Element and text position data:
>> start
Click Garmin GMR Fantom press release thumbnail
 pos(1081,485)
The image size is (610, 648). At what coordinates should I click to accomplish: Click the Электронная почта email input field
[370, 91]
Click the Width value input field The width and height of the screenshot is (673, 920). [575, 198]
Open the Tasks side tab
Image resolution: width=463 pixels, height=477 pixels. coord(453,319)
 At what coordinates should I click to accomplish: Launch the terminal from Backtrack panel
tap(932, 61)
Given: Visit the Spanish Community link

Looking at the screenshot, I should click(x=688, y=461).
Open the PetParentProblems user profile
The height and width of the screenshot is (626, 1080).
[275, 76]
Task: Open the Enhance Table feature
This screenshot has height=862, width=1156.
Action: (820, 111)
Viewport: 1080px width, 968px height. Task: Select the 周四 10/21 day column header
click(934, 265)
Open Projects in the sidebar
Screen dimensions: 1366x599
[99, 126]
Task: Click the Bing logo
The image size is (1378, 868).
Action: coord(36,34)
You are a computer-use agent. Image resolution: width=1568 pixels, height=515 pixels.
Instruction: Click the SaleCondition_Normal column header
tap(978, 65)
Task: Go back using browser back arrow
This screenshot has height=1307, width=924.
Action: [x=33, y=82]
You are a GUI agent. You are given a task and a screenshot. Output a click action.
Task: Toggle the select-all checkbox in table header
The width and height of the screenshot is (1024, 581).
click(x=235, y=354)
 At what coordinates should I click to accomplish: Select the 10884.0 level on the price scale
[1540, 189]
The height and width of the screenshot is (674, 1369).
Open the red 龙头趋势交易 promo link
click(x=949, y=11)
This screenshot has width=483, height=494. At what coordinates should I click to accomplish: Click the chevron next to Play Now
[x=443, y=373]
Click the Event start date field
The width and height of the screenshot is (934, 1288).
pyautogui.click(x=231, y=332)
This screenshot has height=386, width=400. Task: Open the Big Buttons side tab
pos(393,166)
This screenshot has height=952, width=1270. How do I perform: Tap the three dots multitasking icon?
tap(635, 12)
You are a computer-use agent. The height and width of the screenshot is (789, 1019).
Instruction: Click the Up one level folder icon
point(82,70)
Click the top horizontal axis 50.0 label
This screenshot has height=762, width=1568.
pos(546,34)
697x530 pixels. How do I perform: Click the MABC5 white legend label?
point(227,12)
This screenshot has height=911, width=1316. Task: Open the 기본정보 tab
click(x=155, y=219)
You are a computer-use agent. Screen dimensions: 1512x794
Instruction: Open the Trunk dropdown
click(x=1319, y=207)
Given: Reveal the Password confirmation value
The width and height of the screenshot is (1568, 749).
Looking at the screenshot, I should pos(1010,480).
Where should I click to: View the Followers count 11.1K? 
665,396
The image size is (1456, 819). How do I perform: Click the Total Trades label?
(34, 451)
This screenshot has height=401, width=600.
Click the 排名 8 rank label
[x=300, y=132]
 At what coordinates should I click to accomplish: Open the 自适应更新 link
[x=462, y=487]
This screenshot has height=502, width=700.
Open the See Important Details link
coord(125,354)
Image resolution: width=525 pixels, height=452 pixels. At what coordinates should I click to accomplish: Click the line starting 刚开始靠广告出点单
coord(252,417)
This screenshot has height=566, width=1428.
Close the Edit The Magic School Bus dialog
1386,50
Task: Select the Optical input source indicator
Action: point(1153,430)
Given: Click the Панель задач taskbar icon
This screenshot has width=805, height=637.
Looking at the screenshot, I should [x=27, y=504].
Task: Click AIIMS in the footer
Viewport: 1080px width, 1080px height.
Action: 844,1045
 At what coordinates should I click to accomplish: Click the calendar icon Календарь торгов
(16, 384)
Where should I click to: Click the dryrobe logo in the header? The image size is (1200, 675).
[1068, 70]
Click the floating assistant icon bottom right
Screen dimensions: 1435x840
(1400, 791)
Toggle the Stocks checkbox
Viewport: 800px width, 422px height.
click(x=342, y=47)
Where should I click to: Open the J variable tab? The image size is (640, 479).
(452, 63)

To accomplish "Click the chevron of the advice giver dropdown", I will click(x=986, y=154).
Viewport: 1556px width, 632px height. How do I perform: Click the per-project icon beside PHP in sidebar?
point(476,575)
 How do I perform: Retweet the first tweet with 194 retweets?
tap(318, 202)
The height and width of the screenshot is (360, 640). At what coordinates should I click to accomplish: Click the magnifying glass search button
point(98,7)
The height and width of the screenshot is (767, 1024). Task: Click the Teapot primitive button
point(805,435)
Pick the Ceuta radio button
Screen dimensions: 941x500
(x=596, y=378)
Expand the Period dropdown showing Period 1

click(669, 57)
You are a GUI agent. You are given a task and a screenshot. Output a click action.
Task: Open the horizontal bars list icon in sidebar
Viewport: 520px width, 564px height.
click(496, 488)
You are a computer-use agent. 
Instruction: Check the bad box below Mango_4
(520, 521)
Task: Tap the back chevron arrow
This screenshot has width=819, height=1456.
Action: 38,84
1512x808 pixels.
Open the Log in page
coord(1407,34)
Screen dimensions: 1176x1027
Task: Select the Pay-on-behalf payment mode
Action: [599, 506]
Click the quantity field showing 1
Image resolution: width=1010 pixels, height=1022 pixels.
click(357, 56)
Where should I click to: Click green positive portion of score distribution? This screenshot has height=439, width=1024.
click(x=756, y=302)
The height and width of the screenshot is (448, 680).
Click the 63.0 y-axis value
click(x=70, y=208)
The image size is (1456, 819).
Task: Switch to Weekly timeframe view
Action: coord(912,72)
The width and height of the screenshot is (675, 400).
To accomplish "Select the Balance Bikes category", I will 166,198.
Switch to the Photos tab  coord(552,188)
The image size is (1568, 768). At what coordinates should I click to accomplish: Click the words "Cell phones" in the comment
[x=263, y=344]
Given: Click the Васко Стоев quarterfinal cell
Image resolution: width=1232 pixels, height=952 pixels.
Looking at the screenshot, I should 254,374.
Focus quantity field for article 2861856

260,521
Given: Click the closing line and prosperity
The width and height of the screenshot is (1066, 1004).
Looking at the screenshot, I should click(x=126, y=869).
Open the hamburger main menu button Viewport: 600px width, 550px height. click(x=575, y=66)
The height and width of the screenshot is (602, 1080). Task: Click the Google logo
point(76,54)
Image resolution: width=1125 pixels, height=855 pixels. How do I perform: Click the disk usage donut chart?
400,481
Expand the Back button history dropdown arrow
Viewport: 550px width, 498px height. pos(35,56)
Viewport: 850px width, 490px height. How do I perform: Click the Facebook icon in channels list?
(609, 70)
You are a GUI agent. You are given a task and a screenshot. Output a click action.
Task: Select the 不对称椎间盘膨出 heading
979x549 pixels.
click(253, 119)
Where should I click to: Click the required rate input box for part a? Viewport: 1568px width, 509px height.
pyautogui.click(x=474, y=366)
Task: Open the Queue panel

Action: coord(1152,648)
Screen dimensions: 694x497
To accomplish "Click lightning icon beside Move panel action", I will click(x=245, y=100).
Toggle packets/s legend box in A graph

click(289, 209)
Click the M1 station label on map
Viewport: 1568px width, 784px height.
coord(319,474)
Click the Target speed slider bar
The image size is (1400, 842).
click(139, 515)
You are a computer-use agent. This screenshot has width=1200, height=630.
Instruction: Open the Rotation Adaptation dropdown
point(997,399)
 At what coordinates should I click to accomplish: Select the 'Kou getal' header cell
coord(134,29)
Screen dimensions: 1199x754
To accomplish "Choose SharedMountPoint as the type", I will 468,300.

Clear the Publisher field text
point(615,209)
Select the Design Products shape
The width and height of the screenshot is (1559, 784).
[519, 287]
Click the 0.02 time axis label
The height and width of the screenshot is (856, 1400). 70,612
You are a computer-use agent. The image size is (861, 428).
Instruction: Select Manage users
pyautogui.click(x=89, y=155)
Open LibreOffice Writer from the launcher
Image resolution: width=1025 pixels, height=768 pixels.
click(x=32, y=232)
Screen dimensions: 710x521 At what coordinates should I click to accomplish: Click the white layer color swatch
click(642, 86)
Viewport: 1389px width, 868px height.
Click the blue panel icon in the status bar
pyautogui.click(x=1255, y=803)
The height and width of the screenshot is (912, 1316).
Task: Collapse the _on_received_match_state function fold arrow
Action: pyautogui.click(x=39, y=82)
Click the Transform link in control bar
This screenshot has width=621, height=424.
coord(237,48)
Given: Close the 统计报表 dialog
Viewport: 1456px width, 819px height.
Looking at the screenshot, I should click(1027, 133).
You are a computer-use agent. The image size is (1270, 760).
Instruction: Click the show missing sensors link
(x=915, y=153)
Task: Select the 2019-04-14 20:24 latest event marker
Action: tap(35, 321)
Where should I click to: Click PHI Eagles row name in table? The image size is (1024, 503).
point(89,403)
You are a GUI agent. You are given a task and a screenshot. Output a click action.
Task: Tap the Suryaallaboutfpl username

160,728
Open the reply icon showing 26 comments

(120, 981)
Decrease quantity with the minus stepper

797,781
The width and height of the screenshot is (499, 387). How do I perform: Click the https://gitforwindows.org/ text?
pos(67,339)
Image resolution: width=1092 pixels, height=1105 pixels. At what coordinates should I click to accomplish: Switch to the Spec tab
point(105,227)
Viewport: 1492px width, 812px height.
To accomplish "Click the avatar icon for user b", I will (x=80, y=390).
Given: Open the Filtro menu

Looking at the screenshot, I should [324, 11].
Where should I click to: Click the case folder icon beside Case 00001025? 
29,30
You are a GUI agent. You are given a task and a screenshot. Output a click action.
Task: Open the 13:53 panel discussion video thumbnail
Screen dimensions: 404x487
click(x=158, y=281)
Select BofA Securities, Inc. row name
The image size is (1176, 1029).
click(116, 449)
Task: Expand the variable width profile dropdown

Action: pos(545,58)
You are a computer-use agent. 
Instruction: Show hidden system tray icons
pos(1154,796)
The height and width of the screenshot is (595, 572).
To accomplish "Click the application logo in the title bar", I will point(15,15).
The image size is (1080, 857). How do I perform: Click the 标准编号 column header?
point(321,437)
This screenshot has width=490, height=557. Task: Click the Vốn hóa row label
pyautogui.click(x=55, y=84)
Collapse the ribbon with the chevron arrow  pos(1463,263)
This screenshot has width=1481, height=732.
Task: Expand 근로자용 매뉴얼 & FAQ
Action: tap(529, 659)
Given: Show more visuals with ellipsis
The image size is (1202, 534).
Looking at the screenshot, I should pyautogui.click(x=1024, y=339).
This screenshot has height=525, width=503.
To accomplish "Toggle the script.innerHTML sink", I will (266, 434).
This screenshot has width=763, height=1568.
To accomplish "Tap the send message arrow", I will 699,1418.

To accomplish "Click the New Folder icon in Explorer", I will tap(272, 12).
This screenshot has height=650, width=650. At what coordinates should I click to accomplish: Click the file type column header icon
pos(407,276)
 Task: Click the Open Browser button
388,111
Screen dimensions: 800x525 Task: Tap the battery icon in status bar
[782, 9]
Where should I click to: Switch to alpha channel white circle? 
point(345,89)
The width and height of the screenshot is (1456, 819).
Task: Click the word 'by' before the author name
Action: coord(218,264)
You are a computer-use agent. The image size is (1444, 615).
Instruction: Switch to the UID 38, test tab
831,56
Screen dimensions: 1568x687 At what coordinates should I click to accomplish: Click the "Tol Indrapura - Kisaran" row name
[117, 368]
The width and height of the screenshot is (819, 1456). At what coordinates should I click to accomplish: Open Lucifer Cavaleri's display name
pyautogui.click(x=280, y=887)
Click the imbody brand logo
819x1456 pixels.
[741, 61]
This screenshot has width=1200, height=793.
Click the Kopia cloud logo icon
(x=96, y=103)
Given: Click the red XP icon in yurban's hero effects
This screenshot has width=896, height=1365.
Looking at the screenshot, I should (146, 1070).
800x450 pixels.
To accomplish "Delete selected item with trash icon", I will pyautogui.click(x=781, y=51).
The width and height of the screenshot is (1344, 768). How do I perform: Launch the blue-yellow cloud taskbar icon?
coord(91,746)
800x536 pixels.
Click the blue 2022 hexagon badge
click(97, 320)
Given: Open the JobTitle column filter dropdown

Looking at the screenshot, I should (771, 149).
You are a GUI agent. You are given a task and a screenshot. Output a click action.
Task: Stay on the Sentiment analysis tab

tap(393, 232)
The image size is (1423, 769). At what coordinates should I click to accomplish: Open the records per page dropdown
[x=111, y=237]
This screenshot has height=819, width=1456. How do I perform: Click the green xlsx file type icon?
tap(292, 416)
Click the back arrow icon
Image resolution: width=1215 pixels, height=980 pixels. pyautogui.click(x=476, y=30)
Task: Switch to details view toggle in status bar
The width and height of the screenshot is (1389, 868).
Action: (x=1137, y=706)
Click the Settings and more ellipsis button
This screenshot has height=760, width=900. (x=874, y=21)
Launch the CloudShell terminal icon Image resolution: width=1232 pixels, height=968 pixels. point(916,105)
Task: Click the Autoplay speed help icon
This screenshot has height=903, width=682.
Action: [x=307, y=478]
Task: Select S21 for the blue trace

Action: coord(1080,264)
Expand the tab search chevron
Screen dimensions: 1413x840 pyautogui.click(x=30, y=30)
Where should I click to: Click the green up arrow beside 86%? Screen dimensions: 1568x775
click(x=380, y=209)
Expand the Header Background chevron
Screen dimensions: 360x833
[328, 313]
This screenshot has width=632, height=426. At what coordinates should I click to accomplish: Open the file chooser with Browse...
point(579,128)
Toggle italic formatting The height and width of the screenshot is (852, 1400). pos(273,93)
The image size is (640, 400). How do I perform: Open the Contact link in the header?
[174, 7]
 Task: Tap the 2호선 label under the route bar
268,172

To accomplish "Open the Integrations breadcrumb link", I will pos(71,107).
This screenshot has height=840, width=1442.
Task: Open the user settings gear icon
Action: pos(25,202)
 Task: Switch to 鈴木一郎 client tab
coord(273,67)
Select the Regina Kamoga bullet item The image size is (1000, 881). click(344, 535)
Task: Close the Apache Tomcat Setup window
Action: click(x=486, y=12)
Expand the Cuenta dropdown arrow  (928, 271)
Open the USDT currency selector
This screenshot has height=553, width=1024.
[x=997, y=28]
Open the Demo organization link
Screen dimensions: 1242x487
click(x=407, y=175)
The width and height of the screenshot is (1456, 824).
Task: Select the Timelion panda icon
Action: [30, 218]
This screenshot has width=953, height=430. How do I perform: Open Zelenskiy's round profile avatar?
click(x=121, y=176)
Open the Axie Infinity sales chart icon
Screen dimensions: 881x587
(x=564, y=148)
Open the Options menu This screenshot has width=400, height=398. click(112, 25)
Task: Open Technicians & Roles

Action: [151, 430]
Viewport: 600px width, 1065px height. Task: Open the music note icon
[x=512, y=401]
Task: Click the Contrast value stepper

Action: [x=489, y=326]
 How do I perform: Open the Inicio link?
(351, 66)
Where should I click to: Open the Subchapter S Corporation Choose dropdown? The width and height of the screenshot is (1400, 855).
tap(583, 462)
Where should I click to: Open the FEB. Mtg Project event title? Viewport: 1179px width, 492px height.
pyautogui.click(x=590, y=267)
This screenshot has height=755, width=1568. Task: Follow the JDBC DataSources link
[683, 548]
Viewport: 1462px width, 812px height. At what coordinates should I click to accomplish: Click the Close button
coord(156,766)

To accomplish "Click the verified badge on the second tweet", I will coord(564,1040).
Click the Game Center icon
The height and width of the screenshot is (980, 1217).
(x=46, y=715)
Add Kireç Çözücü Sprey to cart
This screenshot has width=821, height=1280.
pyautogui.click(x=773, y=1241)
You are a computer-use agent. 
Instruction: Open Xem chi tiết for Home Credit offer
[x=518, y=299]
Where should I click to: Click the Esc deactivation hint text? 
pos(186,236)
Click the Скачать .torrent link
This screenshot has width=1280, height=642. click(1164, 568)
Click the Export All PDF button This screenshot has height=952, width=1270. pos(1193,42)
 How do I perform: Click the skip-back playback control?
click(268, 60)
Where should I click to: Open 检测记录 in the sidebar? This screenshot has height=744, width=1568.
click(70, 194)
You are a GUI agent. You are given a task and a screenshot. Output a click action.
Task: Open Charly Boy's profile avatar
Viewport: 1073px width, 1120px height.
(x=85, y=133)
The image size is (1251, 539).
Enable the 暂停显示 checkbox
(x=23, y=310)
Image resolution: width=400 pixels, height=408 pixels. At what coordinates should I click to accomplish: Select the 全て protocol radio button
>> end
* _AIM_
Output the lines from the start of the rows through the line containing "click(x=949, y=11)" as a JSON list of strings, one string per line. Leave out blank lines.

* _SOLUTION TO THIS PROBLEM_
[
  "Click Garmin GMR Fantom press release thumbnail",
  " pos(1081,485)",
  "The image size is (610, 648). At what coordinates should I click to accomplish: Click the Электронная почта email input field",
  "[370, 91]",
  "Click the Width value input field The width and height of the screenshot is (673, 920). [575, 198]",
  "Open the Tasks side tab",
  "Image resolution: width=463 pixels, height=477 pixels. coord(453,319)",
  " At what coordinates should I click to accomplish: Launch the terminal from Backtrack panel",
  "tap(932, 61)",
  "Given: Visit the Spanish Community link",
  "Looking at the screenshot, I should click(x=688, y=461).",
  "Open the PetParentProblems user profile",
  "The height and width of the screenshot is (626, 1080).",
  "[275, 76]",
  "Task: Open the Enhance Table feature",
  "This screenshot has height=862, width=1156.",
  "Action: (820, 111)",
  "Viewport: 1080px width, 968px height. Task: Select the 周四 10/21 day column header",
  "click(934, 265)",
  "Open Projects in the sidebar",
  "Screen dimensions: 1366x599",
  "[99, 126]",
  "Task: Click the Bing logo",
  "The image size is (1378, 868).",
  "Action: coord(36,34)",
  "You are a computer-use agent. Image resolution: width=1568 pixels, height=515 pixels.",
  "Instruction: Click the SaleCondition_Normal column header",
  "tap(978, 65)",
  "Task: Go back using browser back arrow",
  "This screenshot has height=1307, width=924.",
  "Action: [x=33, y=82]",
  "You are a GUI agent. You are given a task and a screenshot. Output a click action.",
  "Task: Toggle the select-all checkbox in table header",
  "The width and height of the screenshot is (1024, 581).",
  "click(x=235, y=354)",
  " At what coordinates should I click to accomplish: Select the 10884.0 level on the price scale",
  "[1540, 189]",
  "The height and width of the screenshot is (674, 1369).",
  "Open the red 龙头趋势交易 promo link",
  "click(x=949, y=11)"
]